Benefits of the bisphosphonates may extend beyond fracture prevention to include reductions in cardiovascular and cancer events and possibly mortality, according to a New Zealand trial.
A more in-depth analysis of a six year trial of zoledronate in older women with osteopenia has found benefits on cardiovascular disease and some cancers consistent with those seen in observational studies .
Led by Professor Ian Reid of Auckland University, the study randomised 2,000 women over 65 years with a T score between -1.0 and -2.5 to four infusions of zolendronate (5mg) or placebo at 18-month intervals. Previously reported results showed significant reductions in vertebral and non-vertebral fractures among women in the zolendronate group compared those in the control group.
Now a more detailed analysis of the secondary safety outcomes in the trial has shown a 40% lower rate of myocardial infarction in the zoledronate group compared to the control group (43 events in 39 women vs 25 events in 24 women).
There were also a 24% lower risk of the composite cardiovascular endpoint (sudden death, myocardial infarction, coronary artery revascularisation, or stroke) in the zoledronate group compared to placebo.

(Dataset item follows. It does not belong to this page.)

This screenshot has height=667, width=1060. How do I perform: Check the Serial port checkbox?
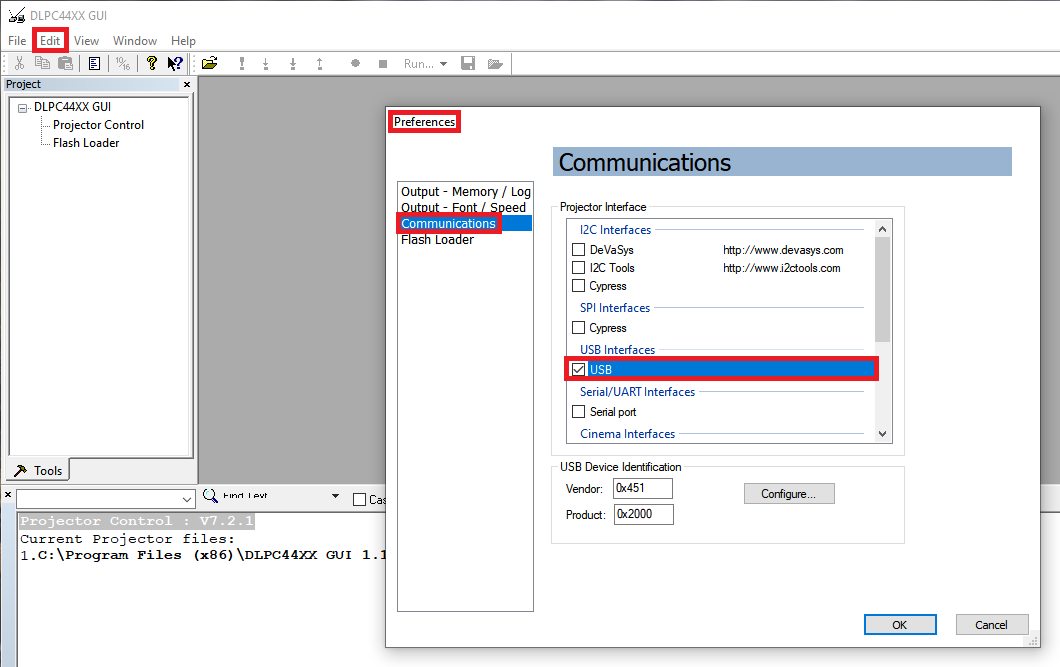(578, 412)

Lower rates of cancer were seen in the zoledronate-treated women (rate ratio 0.68 [95% CI, 0.52 to 0.89]) with a notable difference in breast cancer incidence (rate ratio 0.59 [95% CI, 0.35 to 0.98]).
The hazard ratio for death was 0.65 (95% CI, 0.40 to 1.06; p = 0.08), and 0.51 (95% CI, 0.30 to 0.87) in those without incident fragility fracture.
The pattern of adverse events suggested that the protective effects began within the first year of zoledronate treatment and were progressive during the remaining 6-year study period.
Writing in the Journal of Bone and Mineral Research, Professor Reid cautioned that the study was not specifically powered to show differences in these safety endpoints and they did not correct for multiple comparisons.
“However, the size of the possible benefits is such that were these effects real, they could have as great an impact as that of fracture prevention,” he wrote.
Each 1000 person-years of treatment with zoledronate would prevent 16.5 fragility fractures, 4.7 vascular events and 6.9 cancers, and mortality appeared to be reduced by about one-third in the zoledronate group, he noted.
“In isolation these findings could be regarded as intriguing, but there are a number of other studies that contain similar suggestions of benefit from anti-resorptive drugs on these outcomes,” said Professor Reid.
“These apparent beneficial effects justify further appropriately powered trials of zoledronate with these nonskeletal conditions as primary endpoints.”
Professor Reid declared he has received fees or research funding from Amgen, Merck, Novartis, and Eli Lilly.